Images excluded, repeat each entry below exactly.

Data excerpts
==================================================
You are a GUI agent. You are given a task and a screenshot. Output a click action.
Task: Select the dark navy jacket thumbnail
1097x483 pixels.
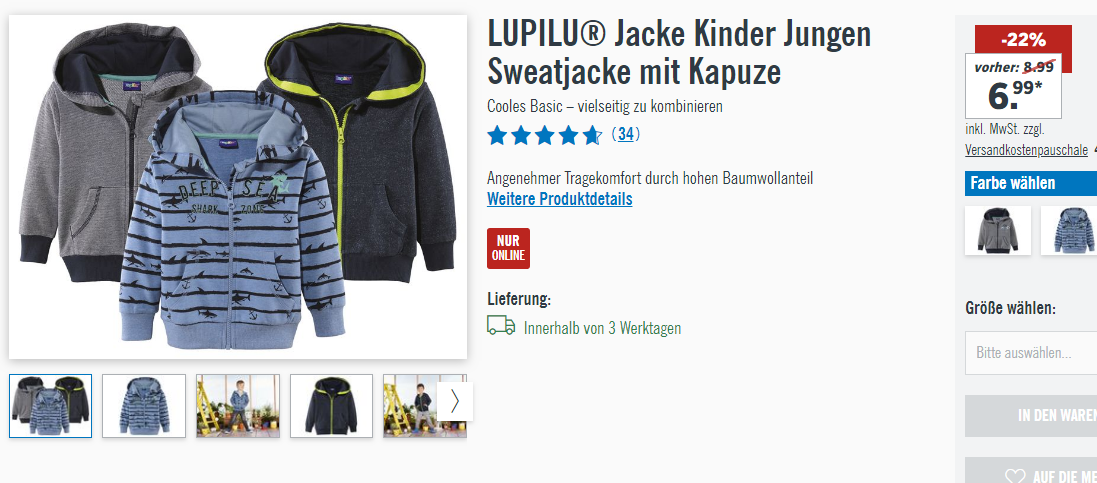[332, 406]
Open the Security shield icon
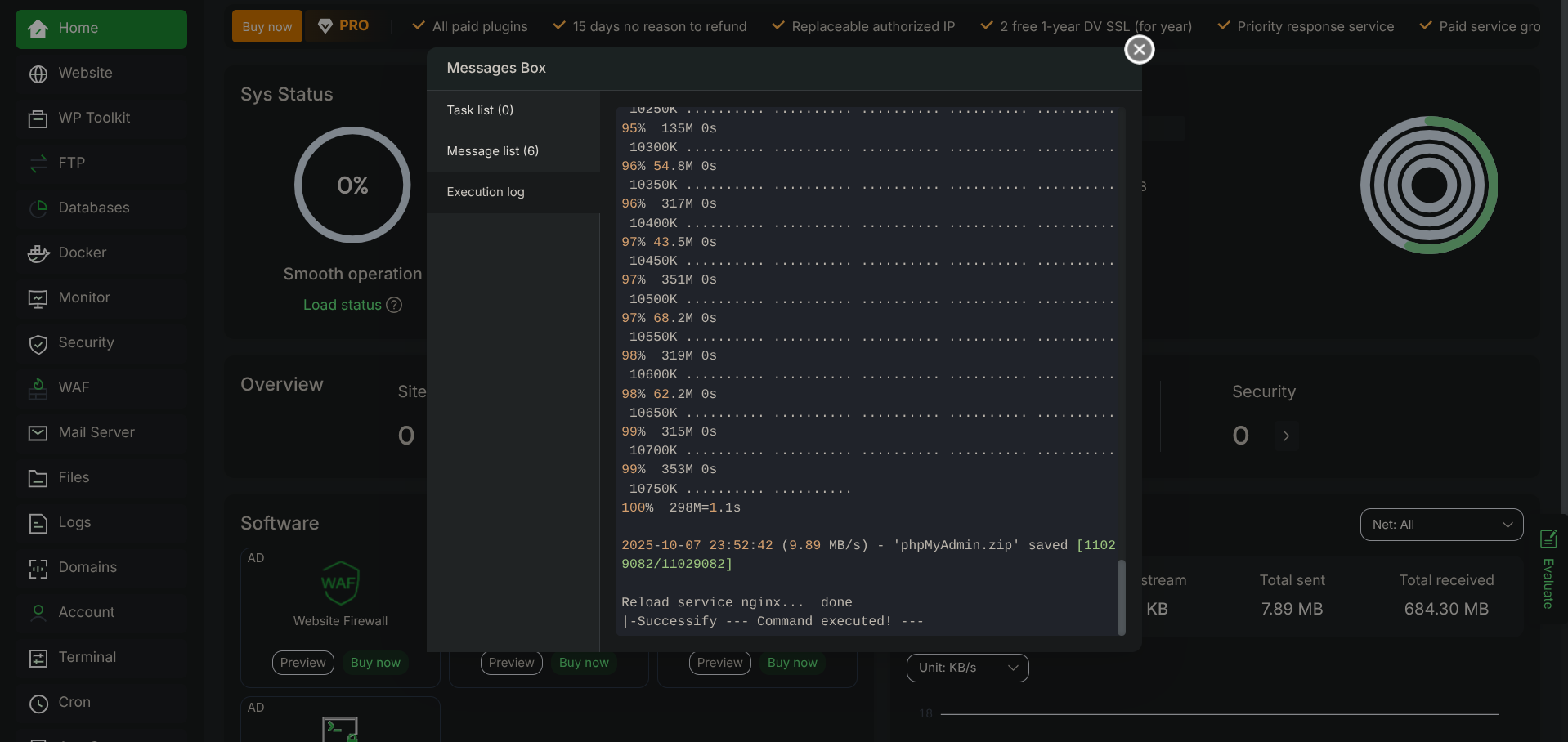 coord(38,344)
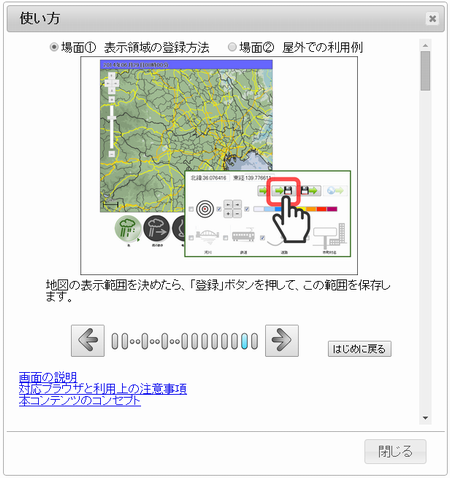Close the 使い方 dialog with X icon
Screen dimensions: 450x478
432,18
==================================================
> **Reply to the task**:
You are a GUI agent. You are given a task and a screenshot. Output a click action.
Task: Select the dark navy jacket thumbnail
1097x483 pixels.
[332, 406]
Open the Security shield icon
 coord(38,344)
Close the 使い方 dialog with X icon
Screen dimensions: 450x478
432,18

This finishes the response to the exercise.